THE DOOHAN DISCOURSE: second Sunday in Ordinary Time, Year C

My homily for the 2nd Sunday in Ordinary Time (Year C) as preached during the 9.30am Mass at Sacred Heart Cathedral in Hamilton.

The readings were Isaiah 62:1-5; 1 Corinthians 12:4-11; John 2:1-11.

“The Holy Spirit is given to all who are able to proclaim Jesus as God and Saviour, and then manifests in many different ways – but always for the building up of the community of the Church and the proclamation of the Reign of God.”

In writing to the church in Corinth, Paul wasn’t just trying to make a series of wonderful theologically accurate statements, although he certainly did as was his tendency right throughout his letters. As we heard in our second reading today, he’s talking about the gifts of the Spirit and how they are manifest in a community. Wonderfully accurate theologically.

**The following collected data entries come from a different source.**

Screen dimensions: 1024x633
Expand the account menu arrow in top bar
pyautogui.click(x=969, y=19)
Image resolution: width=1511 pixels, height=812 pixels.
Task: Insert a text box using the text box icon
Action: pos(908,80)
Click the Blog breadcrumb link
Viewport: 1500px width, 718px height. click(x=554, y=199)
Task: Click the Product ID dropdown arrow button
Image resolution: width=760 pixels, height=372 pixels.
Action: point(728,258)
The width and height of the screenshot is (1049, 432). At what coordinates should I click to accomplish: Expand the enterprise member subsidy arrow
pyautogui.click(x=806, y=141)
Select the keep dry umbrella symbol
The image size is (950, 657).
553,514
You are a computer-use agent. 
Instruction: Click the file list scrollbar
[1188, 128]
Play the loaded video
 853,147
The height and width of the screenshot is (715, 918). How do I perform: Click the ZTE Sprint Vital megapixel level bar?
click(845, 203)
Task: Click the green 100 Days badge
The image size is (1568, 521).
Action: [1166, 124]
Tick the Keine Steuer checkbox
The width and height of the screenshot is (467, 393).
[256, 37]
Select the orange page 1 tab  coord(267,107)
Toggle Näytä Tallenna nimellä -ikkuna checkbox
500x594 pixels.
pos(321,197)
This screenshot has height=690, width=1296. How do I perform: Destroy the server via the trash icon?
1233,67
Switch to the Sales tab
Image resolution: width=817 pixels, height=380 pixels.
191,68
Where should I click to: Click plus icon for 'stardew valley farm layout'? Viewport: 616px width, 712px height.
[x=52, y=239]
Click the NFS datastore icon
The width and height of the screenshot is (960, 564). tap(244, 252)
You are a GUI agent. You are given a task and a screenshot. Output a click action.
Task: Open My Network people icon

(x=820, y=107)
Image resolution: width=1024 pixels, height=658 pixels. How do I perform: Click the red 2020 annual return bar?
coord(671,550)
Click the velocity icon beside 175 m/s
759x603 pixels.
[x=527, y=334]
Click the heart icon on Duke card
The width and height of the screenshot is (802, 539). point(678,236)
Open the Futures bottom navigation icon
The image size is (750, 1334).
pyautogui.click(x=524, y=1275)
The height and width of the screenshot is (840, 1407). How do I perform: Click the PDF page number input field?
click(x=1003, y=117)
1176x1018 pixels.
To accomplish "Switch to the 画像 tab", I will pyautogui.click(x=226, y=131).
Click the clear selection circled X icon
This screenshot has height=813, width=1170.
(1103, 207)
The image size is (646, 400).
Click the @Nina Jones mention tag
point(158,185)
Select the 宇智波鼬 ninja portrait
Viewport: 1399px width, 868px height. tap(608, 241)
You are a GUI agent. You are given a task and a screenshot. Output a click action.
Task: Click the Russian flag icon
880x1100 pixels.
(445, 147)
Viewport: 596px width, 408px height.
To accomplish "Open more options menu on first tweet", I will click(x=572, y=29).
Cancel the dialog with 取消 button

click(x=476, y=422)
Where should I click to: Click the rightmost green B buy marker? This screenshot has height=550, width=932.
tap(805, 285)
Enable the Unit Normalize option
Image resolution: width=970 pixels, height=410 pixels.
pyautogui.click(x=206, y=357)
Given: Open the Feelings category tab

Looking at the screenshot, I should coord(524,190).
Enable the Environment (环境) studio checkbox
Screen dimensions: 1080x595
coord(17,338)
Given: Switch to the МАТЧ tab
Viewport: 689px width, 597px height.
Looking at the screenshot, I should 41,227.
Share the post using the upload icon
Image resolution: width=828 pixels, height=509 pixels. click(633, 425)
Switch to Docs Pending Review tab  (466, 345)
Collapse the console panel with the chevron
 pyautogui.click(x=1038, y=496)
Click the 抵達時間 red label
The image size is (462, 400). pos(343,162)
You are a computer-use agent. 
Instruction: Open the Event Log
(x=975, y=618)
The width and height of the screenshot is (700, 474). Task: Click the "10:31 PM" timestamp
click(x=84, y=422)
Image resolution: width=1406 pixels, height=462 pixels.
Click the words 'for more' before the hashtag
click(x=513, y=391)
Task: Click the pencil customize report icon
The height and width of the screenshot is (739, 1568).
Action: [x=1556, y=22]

But that’s not why he was writing to Corinth.

The church in Corinth had been cast adrift by division between a group of people who were, well let’s just say they were a little bit proud about themselves because they thought they had been given the gift of the Spirit which had manifested it in all these wonderful ways and so they were better than everybody else. They were the ones who had the true Spirit. And everybody else needed to come along with them, or they weren’t really followers of Jesus.

Paul in writing to Corinth says no that’s not the way it works. The Spirit is manifested to everyone in a multitude of ways, but it’s the same Spirit, a Spirit that comes not from how it manifests itself in particular ways but from our ability to say that Jesus is God.

That’s the true and primary manifestation of the Spirit. We can only do that, then and now, because the Spirit has moved in us and moved us to faith. We proclaim Jesus as God and Savior because we have received the Spirit that allows us to do that. Paul was saying it then. And it’s right that we should be saying that now.

Once the Spirit has been received, however, however it is manifested, is for the good of the community. He is saying it might be this way or that, it might manifest this way or that, but whatever it is, however it is, it’s manifested for the sake of the community and for the world.

Believers do not build up the community of the church.

The subtext of Paul’s writing is that it’s God moving through the Spirit active in people’s lives that builds up the community of the church. We don’t do it. We couldn’t possibly do it. Only when we receive the Spirit and allow it to be active in our lives can the community of the church and indeed the salvation of the world be built up. That’s at the very heart of what Paul is saying when he writes to Corinth.

And it’s good that we should hear that at this time of the year as we prepare to embark on another calendar year. I know it’s 20 days in but my God I thought yesterday was only the beginning of Advent. But here we are, and we are reminded very clearly that each of us has been gifted with the Spirit because we come here each and every week and we proclaim by our presence and our involvement in our worship that Jesus is God.

We’ve all been gifted with the Spirit because we say that. And then we are called to use the gifts of the Spirit, however they manifest themselves in each individual, for the sake of the community of the church and for indeed the whole of the world.

The only time we can get it wrong is when we do three things. When we say A) I am better than you because I have the gift of the Spirit manifested in this way. B) We say to another person that’s clearly not of the Spirit because it’s not the way I expect the Spirit to be manifested. And C) we just ignore the gift to the Spirit that’s been given to us.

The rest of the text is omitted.